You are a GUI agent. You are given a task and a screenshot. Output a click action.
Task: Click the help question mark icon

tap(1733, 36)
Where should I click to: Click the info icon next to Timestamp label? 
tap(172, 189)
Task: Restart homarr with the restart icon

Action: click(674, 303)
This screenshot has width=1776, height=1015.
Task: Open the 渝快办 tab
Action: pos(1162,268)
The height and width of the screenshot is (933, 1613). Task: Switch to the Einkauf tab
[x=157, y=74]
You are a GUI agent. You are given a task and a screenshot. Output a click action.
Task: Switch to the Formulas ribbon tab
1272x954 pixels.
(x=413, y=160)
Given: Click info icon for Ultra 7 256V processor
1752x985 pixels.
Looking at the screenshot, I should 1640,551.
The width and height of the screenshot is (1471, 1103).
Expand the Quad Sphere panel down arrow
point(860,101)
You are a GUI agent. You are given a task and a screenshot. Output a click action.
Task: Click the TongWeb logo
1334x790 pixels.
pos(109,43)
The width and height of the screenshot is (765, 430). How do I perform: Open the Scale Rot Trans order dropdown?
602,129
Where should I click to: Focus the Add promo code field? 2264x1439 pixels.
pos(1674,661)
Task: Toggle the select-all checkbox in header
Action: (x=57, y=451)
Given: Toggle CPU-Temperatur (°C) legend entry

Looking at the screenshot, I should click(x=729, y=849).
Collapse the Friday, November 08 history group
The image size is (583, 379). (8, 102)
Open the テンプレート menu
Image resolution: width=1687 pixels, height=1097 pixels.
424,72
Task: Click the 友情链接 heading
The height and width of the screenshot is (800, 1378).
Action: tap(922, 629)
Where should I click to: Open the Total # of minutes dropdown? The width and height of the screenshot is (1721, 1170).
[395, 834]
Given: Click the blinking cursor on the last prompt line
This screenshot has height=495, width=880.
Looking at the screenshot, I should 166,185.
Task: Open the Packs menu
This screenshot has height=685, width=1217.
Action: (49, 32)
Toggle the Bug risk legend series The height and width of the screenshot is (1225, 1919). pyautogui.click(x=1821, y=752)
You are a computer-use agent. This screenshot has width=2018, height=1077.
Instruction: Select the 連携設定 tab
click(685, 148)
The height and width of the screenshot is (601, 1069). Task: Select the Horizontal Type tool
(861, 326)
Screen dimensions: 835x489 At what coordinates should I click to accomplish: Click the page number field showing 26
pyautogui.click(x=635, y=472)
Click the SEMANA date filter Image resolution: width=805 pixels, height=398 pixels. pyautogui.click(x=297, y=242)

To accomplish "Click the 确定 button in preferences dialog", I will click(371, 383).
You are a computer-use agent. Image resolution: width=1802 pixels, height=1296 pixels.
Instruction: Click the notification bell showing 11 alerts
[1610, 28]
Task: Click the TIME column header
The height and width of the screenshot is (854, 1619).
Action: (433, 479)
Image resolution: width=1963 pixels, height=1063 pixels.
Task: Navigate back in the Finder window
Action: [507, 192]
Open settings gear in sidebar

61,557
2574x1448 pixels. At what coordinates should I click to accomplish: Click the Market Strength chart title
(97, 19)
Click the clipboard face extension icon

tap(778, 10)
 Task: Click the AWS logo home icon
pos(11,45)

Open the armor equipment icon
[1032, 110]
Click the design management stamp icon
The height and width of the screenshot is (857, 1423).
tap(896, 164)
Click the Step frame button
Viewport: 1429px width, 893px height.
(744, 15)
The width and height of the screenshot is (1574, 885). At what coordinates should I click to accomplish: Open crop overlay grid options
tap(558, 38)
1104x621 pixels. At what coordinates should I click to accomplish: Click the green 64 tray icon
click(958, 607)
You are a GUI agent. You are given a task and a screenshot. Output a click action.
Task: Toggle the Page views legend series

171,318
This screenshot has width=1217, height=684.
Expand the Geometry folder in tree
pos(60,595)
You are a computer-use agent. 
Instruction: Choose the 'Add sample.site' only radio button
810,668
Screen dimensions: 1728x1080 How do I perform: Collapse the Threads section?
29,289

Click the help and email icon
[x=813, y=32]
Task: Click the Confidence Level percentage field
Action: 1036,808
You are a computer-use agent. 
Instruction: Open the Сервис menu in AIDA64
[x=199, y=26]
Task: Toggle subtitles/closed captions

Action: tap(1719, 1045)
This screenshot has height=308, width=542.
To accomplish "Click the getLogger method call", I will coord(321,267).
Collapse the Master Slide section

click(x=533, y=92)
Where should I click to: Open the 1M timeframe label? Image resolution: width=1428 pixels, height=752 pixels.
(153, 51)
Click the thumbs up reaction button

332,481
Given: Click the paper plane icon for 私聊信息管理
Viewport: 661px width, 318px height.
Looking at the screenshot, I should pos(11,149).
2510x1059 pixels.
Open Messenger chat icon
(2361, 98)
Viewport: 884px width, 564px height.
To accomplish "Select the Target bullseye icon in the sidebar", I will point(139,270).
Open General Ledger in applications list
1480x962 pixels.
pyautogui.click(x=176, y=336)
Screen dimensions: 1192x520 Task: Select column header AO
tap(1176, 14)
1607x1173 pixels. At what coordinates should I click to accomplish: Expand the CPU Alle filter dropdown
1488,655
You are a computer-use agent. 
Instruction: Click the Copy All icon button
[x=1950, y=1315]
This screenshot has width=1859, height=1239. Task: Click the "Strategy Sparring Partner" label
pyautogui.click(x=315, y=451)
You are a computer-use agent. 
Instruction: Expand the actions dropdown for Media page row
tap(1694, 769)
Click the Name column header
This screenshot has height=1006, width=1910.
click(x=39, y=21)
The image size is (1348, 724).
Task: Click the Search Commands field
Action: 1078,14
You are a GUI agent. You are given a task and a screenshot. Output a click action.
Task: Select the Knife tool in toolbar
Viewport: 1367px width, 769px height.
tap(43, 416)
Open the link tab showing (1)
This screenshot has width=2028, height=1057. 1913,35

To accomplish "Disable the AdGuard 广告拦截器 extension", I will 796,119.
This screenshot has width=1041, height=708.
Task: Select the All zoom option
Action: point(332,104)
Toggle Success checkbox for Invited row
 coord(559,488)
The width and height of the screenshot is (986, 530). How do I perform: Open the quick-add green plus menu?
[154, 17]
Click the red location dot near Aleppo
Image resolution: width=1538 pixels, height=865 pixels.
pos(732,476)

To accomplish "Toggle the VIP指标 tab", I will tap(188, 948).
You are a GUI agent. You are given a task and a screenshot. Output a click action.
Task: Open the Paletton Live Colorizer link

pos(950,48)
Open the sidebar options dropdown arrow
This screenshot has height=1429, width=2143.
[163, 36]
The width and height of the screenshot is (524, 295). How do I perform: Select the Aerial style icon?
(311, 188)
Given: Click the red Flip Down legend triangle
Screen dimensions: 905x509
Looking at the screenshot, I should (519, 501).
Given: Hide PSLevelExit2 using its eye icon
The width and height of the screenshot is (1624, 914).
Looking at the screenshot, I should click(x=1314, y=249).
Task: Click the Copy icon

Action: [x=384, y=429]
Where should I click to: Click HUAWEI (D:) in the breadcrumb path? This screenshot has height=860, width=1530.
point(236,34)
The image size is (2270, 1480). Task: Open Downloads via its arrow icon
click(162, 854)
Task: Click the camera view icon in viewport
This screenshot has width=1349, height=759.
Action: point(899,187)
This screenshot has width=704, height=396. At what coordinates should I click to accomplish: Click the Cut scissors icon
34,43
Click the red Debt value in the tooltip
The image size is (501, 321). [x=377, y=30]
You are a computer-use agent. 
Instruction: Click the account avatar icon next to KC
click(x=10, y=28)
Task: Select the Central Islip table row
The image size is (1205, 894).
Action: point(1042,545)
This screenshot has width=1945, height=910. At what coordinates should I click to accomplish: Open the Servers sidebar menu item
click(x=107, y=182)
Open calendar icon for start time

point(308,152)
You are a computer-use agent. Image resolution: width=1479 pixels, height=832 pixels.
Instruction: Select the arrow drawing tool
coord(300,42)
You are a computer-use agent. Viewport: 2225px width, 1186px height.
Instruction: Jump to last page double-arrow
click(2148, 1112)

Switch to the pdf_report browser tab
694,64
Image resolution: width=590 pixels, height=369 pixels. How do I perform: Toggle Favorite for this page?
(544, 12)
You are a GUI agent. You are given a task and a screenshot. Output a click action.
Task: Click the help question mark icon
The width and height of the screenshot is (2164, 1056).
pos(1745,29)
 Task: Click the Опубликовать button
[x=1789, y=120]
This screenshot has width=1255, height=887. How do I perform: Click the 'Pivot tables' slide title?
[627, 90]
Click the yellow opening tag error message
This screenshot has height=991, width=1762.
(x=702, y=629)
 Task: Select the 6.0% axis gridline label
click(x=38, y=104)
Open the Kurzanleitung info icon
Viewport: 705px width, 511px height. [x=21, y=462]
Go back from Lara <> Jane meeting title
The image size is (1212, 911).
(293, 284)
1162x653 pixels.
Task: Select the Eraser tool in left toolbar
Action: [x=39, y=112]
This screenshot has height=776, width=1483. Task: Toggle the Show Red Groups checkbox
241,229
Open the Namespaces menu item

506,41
# # #
* ACTIVITY *
From the entries above, extract only the lines running from the one containing "Open the テンプレート menu" through the one containing "Task: Click the TIME column header", inclusive.

* RESPONSE BOX *
Open the テンプレート menu
Image resolution: width=1687 pixels, height=1097 pixels.
424,72
Task: Click the 友情链接 heading
The height and width of the screenshot is (800, 1378).
Action: tap(922, 629)
Where should I click to: Open the Total # of minutes dropdown? The width and height of the screenshot is (1721, 1170).
[395, 834]
Given: Click the blinking cursor on the last prompt line
This screenshot has height=495, width=880.
Looking at the screenshot, I should 166,185.
Task: Open the Packs menu
This screenshot has height=685, width=1217.
Action: (49, 32)
Toggle the Bug risk legend series The height and width of the screenshot is (1225, 1919). pyautogui.click(x=1821, y=752)
You are a computer-use agent. This screenshot has width=2018, height=1077.
Instruction: Select the 連携設定 tab
click(685, 148)
The height and width of the screenshot is (601, 1069). Task: Select the Horizontal Type tool
(861, 326)
Screen dimensions: 835x489 At what coordinates should I click to accomplish: Click the page number field showing 26
pyautogui.click(x=635, y=472)
Click the SEMANA date filter Image resolution: width=805 pixels, height=398 pixels. pyautogui.click(x=297, y=242)

To accomplish "Click the 确定 button in preferences dialog", I will click(371, 383).
You are a computer-use agent. Image resolution: width=1802 pixels, height=1296 pixels.
Instruction: Click the notification bell showing 11 alerts
[1610, 28]
Task: Click the TIME column header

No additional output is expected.